An undirected graph is sometimes called an undirected network. In contrast, a graph where the edges point in a direction is called a directed graph.

2. Directed Graphs

g = nx.DiGraph()
g.add_edge('A', 'B')
g.add_edge('B', 'C')
g.add_edge('C', 'H')
g.add_edge('B', 'D')
g.add_edge('A', 'E')
g.add_edge('A', 'F')
g.add_edge('A', 'G')

import warnings
warnings.filterwarnings('ignore')

plt.rcParams['figure.figsize'] = (10, 10)
plt.style.use('fivethirtyeight')

pos = nx.spring_layout(g)

# drawing nodes
nx.draw_networkx_nodes(g, pos, node_size = 900, node_color = 'yellow')

# drawing edges
nx.draw_networkx_edges(g, pos, edge_color = 'brown', width = 6, alpha = 0.5)

# defining labels
nx.draw_networkx_labels(g, pos, font_size=20, font_family='sans-serif')

plt.title('Directed Graphs', fontsize = 20)
plt.axis('off')
plt.show()
network

A directed graph is graph, i.e., a set of objects that are connected together, where all the edges are directed from one vertex to another. A directed graph is sometimes called a digraph or a directed network.

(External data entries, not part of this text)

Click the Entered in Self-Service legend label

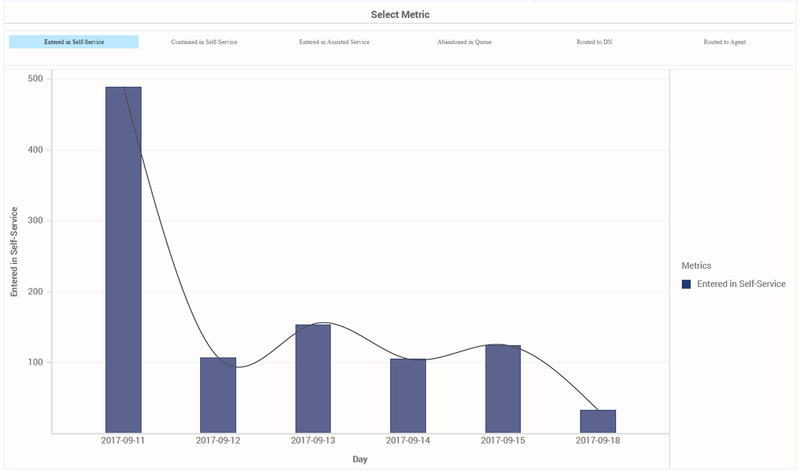(x=740, y=284)
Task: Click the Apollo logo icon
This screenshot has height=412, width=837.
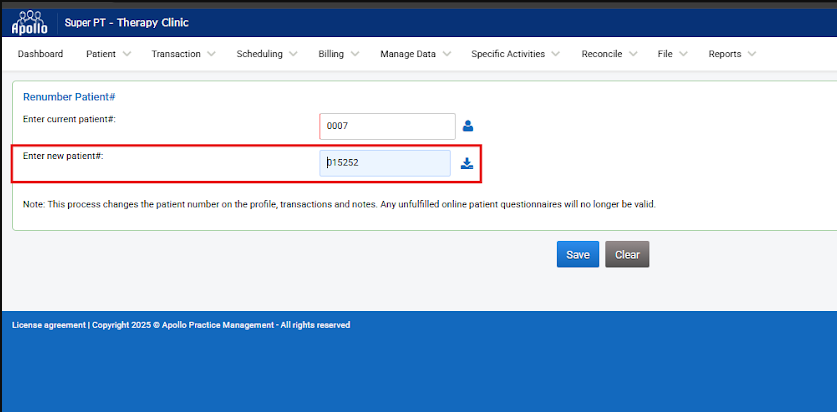Action: click(x=28, y=22)

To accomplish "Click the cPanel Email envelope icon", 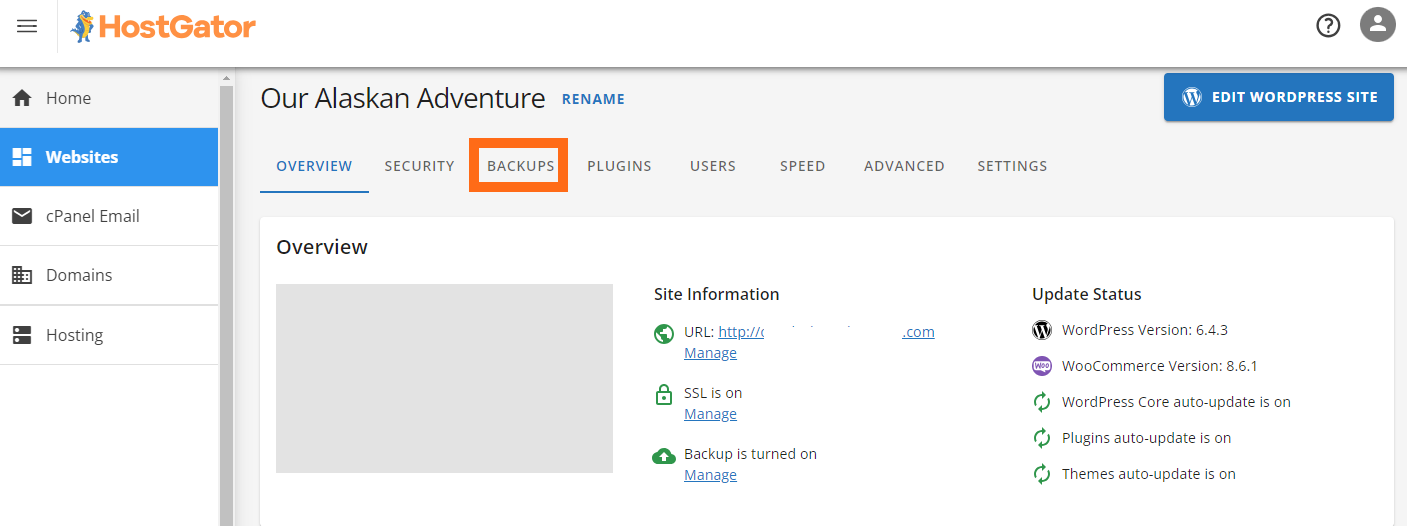I will pyautogui.click(x=22, y=216).
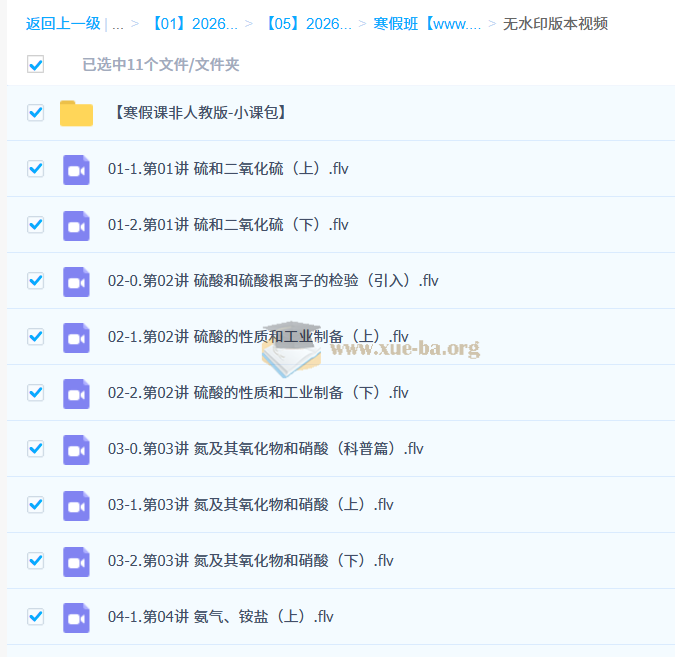Viewport: 675px width, 657px height.
Task: Uncheck the 【寒假课非人教版-小课包】 folder checkbox
Action: pyautogui.click(x=36, y=113)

3. Weighted networks Graph

g = nx.Graph()
g.add_edge('A', 'B', weight = 8)
g.add_edge('B', 'C', weight = 12)
g.add_edge('C', 'J', weight = 15)
g.add_edge('B', 'D', weight = 3)
g.add_edge('A', 'E', weight = 5)
g.add_edge('A', 'F', weight = 18)
g.add_edge('A', 'G', weight = 10)

import warnings
warnings.filterwarnings('ignore')

plt.rcParams['figure.figsize'] = (10, 10)
plt.style.use('fivethirtyeight')
plt.title('Weighted Networks', fontsize = 20)

elarge = [(u, v) for (u, v, d) in g.edges(data=True) if d['weight'] <  10]
esmall = [(u, v) for (u, v, d) in g.edges(data=True) if d['weight'] >= 10]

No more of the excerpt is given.